(Saved data entries)
※ ※ ※

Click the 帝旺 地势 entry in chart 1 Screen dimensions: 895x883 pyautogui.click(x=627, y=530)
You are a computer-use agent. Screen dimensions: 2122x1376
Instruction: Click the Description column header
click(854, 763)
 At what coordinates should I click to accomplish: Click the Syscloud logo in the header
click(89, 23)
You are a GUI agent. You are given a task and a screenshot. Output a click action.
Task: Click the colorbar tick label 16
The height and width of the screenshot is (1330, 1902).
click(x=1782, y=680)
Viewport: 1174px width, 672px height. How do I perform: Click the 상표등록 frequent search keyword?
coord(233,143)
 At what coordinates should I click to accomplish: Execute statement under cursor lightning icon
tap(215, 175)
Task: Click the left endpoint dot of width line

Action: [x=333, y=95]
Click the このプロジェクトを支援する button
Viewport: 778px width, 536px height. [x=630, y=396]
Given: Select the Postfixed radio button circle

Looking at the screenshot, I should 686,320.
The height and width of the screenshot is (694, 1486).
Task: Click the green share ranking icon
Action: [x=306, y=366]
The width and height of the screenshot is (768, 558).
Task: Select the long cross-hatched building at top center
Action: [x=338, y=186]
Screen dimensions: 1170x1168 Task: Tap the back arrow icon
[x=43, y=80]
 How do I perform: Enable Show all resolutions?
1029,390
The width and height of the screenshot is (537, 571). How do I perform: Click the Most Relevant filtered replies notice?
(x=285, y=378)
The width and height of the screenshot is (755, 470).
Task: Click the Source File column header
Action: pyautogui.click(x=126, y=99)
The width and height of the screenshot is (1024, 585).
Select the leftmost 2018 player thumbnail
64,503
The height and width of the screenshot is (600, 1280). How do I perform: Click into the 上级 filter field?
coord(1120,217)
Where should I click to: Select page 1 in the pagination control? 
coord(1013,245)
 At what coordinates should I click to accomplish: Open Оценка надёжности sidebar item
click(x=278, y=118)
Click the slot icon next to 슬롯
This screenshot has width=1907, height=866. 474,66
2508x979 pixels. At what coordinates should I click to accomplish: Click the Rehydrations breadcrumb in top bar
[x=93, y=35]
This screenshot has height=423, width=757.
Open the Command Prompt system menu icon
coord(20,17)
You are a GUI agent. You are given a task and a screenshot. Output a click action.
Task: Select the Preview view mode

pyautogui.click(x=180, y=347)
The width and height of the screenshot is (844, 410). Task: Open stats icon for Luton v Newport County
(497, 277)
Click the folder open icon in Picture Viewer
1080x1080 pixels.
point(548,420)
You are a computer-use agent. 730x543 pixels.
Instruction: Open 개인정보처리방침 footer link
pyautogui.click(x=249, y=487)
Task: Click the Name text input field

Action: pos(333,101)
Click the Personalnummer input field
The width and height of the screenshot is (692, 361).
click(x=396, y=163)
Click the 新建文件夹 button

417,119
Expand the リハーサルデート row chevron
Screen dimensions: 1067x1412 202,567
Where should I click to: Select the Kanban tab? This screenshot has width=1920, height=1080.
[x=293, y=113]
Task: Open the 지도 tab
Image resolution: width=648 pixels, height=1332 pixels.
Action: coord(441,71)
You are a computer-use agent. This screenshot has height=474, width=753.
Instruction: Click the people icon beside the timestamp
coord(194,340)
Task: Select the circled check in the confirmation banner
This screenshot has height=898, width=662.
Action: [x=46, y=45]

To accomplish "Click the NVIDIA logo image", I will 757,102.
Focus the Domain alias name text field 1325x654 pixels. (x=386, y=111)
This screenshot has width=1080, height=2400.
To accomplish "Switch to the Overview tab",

※ ※ ※

Aim of the exercise
What number of lines above include the string "agent"? State it and nothing else.

Response
5